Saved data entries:

>>>

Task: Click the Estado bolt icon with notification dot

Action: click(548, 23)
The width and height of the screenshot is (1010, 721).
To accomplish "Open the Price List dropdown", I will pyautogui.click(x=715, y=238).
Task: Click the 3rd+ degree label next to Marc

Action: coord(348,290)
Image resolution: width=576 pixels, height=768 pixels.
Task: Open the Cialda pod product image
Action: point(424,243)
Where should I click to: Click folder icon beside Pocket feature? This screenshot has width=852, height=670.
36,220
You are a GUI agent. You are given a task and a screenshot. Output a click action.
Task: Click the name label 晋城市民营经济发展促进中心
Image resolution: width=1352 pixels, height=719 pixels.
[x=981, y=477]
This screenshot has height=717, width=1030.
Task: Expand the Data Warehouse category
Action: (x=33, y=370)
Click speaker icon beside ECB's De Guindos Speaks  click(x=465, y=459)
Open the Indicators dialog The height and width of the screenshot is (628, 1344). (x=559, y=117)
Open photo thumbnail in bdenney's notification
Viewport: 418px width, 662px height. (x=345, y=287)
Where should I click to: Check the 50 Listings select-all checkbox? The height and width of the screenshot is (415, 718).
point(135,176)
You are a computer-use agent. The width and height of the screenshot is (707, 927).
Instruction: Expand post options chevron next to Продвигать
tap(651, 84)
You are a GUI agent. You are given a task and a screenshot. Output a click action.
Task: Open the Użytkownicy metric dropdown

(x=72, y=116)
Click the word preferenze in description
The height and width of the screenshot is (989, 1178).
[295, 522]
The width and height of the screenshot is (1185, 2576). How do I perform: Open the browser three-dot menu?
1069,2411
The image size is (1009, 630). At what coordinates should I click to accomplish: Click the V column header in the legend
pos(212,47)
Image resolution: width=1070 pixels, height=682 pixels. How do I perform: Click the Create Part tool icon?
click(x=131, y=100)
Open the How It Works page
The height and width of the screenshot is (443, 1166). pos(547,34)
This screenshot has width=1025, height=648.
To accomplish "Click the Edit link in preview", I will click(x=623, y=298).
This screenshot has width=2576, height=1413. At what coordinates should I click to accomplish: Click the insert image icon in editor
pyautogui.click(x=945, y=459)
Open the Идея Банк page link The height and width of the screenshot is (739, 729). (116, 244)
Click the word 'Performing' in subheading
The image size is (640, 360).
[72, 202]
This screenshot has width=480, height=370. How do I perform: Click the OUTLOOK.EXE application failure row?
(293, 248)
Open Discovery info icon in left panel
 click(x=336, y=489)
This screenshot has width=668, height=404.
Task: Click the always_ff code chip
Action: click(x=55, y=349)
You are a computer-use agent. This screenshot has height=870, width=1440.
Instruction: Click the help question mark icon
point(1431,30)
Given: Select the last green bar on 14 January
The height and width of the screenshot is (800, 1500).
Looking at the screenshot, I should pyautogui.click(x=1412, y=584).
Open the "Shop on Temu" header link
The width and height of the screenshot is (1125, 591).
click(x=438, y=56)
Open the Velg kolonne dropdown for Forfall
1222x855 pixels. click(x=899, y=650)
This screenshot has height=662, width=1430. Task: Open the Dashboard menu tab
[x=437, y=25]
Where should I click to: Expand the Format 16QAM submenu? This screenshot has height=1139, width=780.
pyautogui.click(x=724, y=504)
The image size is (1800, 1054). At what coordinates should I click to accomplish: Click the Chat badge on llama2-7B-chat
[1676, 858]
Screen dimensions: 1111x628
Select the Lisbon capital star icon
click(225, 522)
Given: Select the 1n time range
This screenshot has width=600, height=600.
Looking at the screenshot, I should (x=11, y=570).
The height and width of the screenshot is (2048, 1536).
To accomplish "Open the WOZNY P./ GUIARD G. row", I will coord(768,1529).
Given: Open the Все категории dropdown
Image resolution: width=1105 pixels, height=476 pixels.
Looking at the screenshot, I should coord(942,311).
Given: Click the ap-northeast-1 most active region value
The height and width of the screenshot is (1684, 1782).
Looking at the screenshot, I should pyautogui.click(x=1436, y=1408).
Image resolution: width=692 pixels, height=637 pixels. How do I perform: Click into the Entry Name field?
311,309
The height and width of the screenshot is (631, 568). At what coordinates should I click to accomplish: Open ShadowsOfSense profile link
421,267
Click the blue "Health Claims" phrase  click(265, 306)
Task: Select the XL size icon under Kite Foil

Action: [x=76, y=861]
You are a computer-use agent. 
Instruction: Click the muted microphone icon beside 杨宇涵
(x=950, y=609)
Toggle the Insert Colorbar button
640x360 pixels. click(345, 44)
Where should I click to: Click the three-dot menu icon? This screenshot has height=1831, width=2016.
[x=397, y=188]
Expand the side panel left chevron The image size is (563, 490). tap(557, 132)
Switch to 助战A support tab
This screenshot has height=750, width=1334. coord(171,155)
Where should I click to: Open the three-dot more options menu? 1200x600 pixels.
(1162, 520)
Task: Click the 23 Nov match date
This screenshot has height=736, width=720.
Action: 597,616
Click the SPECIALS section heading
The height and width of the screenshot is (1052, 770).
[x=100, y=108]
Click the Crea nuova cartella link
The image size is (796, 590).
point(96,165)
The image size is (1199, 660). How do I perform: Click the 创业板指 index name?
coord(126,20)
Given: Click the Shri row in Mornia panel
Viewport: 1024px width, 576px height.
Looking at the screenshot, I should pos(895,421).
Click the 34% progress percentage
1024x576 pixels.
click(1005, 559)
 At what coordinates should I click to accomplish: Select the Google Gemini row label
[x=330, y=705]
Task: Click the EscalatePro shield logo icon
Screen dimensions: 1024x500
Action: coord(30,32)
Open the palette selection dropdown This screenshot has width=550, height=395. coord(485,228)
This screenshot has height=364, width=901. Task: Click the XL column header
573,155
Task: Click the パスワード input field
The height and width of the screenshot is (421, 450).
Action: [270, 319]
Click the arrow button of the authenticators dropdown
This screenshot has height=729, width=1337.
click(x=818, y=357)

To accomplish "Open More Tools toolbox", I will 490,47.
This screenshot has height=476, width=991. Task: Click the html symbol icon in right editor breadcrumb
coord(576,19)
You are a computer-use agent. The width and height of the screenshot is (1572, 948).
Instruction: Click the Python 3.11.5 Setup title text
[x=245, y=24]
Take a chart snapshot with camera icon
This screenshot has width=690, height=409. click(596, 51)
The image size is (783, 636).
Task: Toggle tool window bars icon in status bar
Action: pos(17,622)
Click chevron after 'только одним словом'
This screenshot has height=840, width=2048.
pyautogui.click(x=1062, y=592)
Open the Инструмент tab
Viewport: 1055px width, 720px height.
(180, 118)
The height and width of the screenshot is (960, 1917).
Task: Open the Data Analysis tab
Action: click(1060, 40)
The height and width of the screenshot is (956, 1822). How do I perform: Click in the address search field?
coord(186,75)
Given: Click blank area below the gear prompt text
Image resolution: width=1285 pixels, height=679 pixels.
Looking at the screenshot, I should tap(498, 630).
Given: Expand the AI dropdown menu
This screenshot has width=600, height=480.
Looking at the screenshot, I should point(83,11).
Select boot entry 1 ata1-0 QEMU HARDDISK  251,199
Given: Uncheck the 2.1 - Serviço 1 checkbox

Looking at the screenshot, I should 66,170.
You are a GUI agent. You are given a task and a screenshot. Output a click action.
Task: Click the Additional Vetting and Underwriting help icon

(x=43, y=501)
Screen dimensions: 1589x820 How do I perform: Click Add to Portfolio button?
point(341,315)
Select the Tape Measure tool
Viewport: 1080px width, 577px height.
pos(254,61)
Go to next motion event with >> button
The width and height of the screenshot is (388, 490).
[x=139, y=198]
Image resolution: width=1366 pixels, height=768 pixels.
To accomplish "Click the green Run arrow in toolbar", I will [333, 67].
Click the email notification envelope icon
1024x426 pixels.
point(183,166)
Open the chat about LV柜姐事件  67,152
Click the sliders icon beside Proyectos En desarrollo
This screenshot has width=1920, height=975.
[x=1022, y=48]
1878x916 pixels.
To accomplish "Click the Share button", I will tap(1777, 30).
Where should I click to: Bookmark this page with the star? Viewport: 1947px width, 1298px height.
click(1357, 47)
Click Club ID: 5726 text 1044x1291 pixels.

<<<

● **Task objective**: From the data above, return every line from the line that has "Image resolution: width=1352" up to and including the line that has "Open the Indicators", exactly.

● **Result of the exercise**:
Image resolution: width=1352 pixels, height=719 pixels.
[x=981, y=477]
This screenshot has height=717, width=1030.
Task: Expand the Data Warehouse category
Action: (x=33, y=370)
Click speaker icon beside ECB's De Guindos Speaks  click(x=465, y=459)
Open the Indicators dialog The height and width of the screenshot is (628, 1344). (x=559, y=117)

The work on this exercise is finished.